[Start of PASSAGE TO READ]
SEO URL best practices for 2025: A comprehensive guide to structuring URLs that rank

SEO URL structure example following 2025 optimization guidelines

A URL is more than a web address; it’s the front door to your content. When it’s clean, descriptive, and easy to read, search engines understand the page instantly, and visitors feel confident clicking through. Following SEO URL best practices is essential for boosting your site’s rankings and increasing click-through rates. However, when URLs are cluttered with numbers, mixed-case letters, or endless subfolders, even great content can get buried. This blog helps you explore best practices for crafting SEO-friendly URLs, ensuring your website is user-centric, search engine- and generative engine-optimized, which helps pages rank higher and earn more clicks.

Understanding URL structure

A Uniform Resource Locator (URL) is the web address used to locate and access resources on the Internet. It provides both humans and search engines with a clear roadmap to where specific content lives on a website. A well-structured URL improves both usability and SEO.

Just for beginners who are new to understanding URLs, a URL is made up of the following components:

Example URL:

https://www.example.com/services/digital-marketing/seo/saas-seo

  • Protocol: Indicates the method of access and security protocol used.
    Example: https:// (secure) or http:// (not secure)
  • Domain name: The primary web address or hostname of the website.
    Example: www.example.com

    Note on using “www” in URLs
    In this blog, all example URLs include the www. prefix (e.g., https://www.example.com). However, using www is not mandatory for SEO. You can structure your site with or without it - both are valid from a ranking perspective. The key is consistency. Pick one version and stick to it across all pages. Also, configure redirects and set your preferred version in tools like Google Search Console to avoid duplicate content issues and preserve ranking authority.
  • Top-level domain (TLD): The domain suffix that identifies the domain category or geographic area.
    Example: .com, .net, .edu, .org, .gov, .in, .info, etc.
  • Category: The first directory level that groups broad content types.
    Example: services, resources, products, solutions, blog, etc.
  • Sub-category: A narrower directory that further organizes content within the category.
    Example: digital-marketing
  • Pillar page: The immediate higher-level page to which the current content belongs.
    Example: seo
  • Slug: The specific identifier for the content or page, typically written in a descriptive and keyword-rich format.
[End of PASSAGE TO READ]
[Start of MATERIAL SHOWN]
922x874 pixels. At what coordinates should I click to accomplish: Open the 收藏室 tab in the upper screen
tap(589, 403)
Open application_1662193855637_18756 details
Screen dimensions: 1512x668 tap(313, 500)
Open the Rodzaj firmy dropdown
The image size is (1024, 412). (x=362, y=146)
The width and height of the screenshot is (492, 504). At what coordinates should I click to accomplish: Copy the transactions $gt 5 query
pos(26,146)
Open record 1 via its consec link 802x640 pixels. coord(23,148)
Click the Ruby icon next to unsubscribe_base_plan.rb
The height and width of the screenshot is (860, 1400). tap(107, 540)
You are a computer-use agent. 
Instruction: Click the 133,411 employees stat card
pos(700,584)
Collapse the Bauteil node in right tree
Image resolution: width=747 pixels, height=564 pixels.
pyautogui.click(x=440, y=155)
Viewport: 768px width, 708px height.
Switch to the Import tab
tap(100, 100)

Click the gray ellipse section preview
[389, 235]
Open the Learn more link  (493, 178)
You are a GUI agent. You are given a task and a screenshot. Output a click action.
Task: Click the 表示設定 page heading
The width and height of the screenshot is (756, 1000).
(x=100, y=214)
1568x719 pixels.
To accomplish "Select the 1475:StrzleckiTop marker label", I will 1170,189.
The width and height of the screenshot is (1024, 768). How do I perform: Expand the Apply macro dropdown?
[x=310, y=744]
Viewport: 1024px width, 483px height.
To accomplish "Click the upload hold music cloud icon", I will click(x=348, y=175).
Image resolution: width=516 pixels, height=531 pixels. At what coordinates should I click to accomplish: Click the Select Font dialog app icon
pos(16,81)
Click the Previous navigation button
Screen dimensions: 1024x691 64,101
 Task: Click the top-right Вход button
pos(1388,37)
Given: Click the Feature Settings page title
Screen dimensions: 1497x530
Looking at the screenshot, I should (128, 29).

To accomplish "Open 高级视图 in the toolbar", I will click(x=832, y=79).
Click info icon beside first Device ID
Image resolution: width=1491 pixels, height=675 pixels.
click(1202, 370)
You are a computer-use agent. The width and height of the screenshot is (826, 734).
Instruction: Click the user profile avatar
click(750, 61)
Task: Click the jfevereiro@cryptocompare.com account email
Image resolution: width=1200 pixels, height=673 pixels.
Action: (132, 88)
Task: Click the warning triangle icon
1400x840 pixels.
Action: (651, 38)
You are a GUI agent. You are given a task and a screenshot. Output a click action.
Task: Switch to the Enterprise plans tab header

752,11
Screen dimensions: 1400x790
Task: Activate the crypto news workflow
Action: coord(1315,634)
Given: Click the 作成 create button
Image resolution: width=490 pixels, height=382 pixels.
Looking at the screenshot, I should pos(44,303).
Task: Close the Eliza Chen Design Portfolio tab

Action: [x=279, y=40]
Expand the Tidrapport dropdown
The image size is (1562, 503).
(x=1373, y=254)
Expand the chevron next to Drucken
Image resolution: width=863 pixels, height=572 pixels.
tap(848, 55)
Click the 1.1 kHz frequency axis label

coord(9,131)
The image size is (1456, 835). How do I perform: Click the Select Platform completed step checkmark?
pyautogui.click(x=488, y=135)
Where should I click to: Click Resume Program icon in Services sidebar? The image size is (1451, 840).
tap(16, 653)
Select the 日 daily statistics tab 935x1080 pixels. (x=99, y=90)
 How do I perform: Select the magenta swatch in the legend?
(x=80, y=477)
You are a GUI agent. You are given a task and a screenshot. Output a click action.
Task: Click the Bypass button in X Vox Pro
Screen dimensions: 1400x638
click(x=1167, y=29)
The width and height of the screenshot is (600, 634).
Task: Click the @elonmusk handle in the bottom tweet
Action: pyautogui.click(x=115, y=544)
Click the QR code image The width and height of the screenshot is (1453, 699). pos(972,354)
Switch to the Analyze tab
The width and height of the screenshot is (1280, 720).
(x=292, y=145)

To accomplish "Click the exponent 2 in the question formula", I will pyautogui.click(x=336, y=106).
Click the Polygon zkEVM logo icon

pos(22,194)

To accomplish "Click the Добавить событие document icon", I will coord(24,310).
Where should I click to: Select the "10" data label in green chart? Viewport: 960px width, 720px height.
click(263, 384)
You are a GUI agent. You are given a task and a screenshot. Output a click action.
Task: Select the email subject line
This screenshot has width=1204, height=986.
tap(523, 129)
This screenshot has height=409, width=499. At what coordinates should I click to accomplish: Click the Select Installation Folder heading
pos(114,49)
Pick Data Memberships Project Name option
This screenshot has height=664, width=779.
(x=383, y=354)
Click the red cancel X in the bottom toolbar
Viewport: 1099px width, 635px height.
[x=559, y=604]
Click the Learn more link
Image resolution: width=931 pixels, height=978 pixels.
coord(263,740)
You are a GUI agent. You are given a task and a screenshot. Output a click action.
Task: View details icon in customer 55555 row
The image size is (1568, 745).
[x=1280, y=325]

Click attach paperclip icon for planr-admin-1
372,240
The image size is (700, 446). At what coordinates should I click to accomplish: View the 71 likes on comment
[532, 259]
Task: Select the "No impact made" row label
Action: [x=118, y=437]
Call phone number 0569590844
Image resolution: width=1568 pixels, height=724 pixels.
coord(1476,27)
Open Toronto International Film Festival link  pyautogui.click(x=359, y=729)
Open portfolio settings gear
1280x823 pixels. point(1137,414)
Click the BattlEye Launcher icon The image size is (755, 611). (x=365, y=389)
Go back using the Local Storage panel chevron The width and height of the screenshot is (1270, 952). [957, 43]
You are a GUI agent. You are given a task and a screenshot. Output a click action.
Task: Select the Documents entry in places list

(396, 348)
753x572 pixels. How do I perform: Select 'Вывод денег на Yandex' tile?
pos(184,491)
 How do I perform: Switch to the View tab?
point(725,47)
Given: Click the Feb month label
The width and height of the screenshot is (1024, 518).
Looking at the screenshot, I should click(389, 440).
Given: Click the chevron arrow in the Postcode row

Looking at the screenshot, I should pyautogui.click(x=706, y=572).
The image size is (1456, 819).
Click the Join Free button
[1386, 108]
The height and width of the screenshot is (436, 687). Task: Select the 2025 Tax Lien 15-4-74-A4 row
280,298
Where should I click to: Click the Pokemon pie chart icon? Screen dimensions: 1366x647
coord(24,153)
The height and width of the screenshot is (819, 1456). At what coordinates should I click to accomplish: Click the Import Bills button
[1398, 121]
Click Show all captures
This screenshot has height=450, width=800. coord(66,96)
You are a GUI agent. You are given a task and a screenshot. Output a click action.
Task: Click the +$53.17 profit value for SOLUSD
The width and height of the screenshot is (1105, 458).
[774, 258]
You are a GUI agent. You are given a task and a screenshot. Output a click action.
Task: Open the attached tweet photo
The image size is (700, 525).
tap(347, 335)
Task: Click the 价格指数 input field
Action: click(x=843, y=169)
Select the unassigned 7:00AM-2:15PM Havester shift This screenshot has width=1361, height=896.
[End of MATERIAL SHOWN]
TASKS FOR THIS EXERCISE:
1: In the URL guide, what does the protocol indicate?
2: Continue the URL guide from the point after its definition of the slug.
The records are separate material and have no connection to the URL guide.

OUTPUTS IN ORDER:
1: The method of access and the security protocol used.

2:
    Example: saas-seo

Top 16 SEO URL best practices for better rankings

Below is an explanation of the top 16 best practices to create SEO-friendly URLs that enhance search visibility, improve user experience, and align with modern ranking signals. Following these tips will help ensure your URLs are clean, relevant, and optimized.

1. Keep URLs simple and descriptive

Use clear, readable words that reflect the page content. Avoid unnecessary jargon or complex terms. Aim for slugs of 3–5 meaningful words (25 - 30 characters). Pages with short, concise slugs rank slightly higher across 11.8 million SERPs.

Example:

  • Good: https://www.example.com/seo-tips
  • Bad: https://www.example.com/page?id=12345

2. Use hyphens to separate words

Hyphens enhance readability for search and generative engines. Avoid using underscores or spaces. Google’s own guidelines recommend hyphens over underscores in URLs.

Example:

  • Preferred: https://www.example.com/seo-best-practices
  • Avoid: https://www.example.com/seo_best_practices

3. Incorporate relevant keywords

Including primary keywords in URLs signals to search engines and generative engines the relevance of the content. However, a big NO to keyword stuffing. URLs that repeat (or closely match) the query earn 45 % more clicks on average (4 million-result CTR study). Not just focusing on keywords, create URLs that reflect both user intent and content context, as search and generative engines improve in understanding natural language.

Example:

  • Good: https://www.example.com/seo-url-structure
  • Bad: https://www.example.com/seo-url-structure-seo-url-structure

4. Maintain a consistent structure

Follow a logical hierarchy that reflects the site's architecture. Use subdirectories to organize content, and keep URL depth shallow so users and crawlers immediately understand the page’s context. Stay within 1–2 subfolders; deeper paths show no ranking benefit and clutter crawl paths. In fact, Gartner client tests found that websites with shallow paths achieved up to 18% faster time-to-content.

Example:

  • Structured: https://www.example.com/blog/seo-tips
  • Unstructured: https://www.example.com/seo-tips

5. Avoid dynamic parameters when possible

Static URLs are preferred for clarity and SEO, Google AIO (Artificial Intelligence Optimization), AEO (Answer Engine Optimization), and GEO (Generative Engine Optimization). If dynamic URLs are necessary, keep parameters short and relevant. If you must use them, keep it to two key-value pairs or fewer; more than two often triggers “too many parameters” warnings in large-site audits.

Example:

  • Static: https://www.example.com/product/seo-guide
  • Dynamic: https://www.example.com/product?id=seo-guide

6. Use lowercase letters in URLs

Consistently use lowercase (preferably - you can use either case, but maintain the same structure throughout the site) letters to prevent duplicate content issues due to case sensitivity. Tip: /About-Us and /about-us may be treated differently by some of the old web servers, which can split ranking signals and dilute authority.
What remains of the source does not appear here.